Among the records that follow, set down only the lines from the one containing "Task: Select the column X header" to the one containing "Image resolution: width=813", both included, exactly.

[DATA FOR THIS TASK]

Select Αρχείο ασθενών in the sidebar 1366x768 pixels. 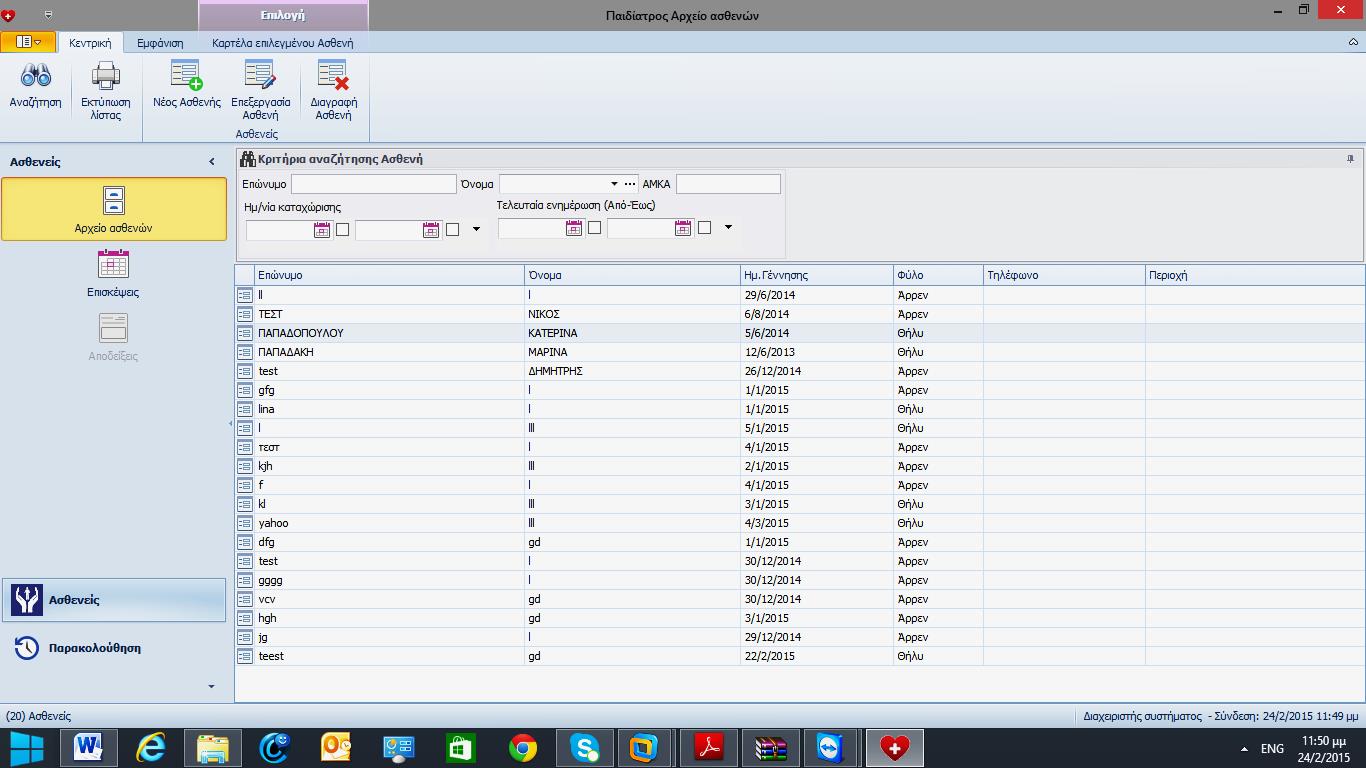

[/DATA FOR THIS TASK]
[DATA FOR THIS TASK]

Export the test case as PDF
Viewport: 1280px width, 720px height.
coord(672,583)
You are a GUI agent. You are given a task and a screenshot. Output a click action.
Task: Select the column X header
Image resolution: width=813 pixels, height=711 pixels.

[/DATA FOR THIS TASK]
[DATA FOR THIS TASK]

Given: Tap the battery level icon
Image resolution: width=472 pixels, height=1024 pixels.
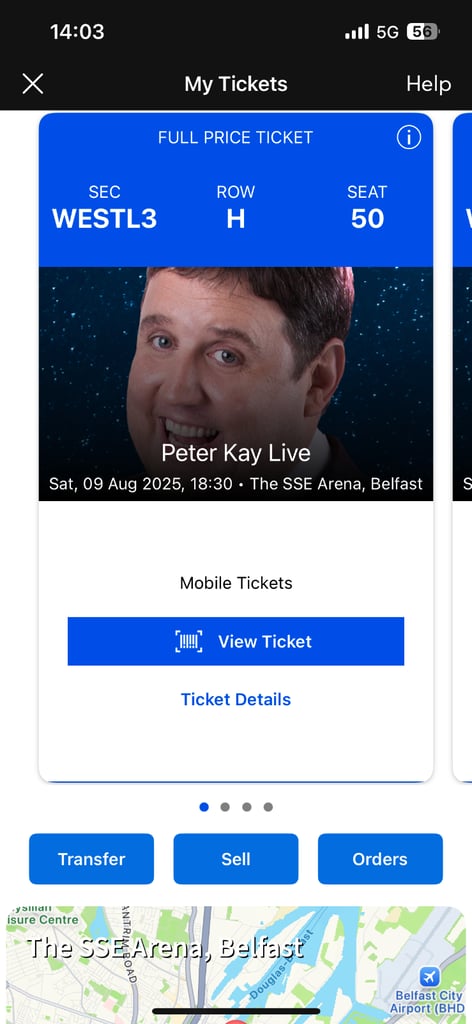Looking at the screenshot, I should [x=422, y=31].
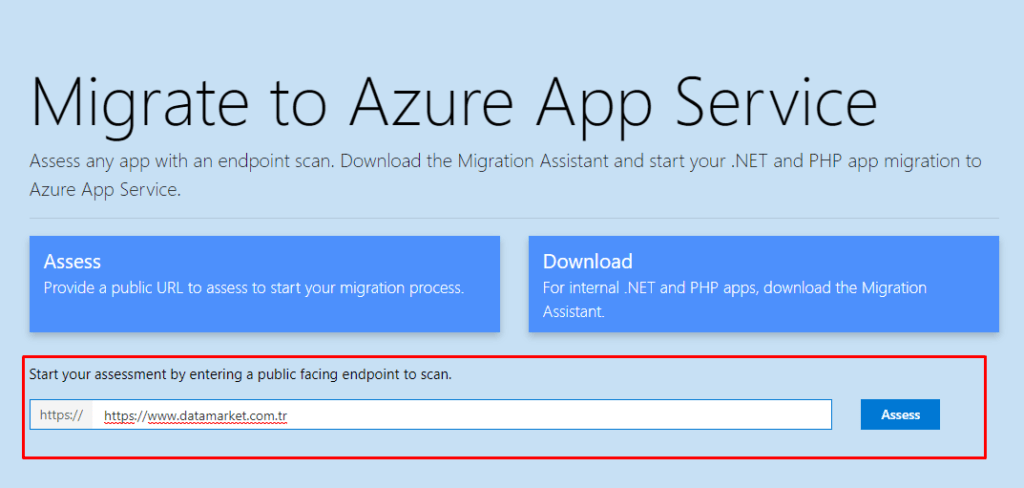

[/DATA FOR THIS TASK]

## [RESULT OF THE EXERCISE]
Task: Select the column X header
Image resolution: width=813 pixels, height=711 pixels.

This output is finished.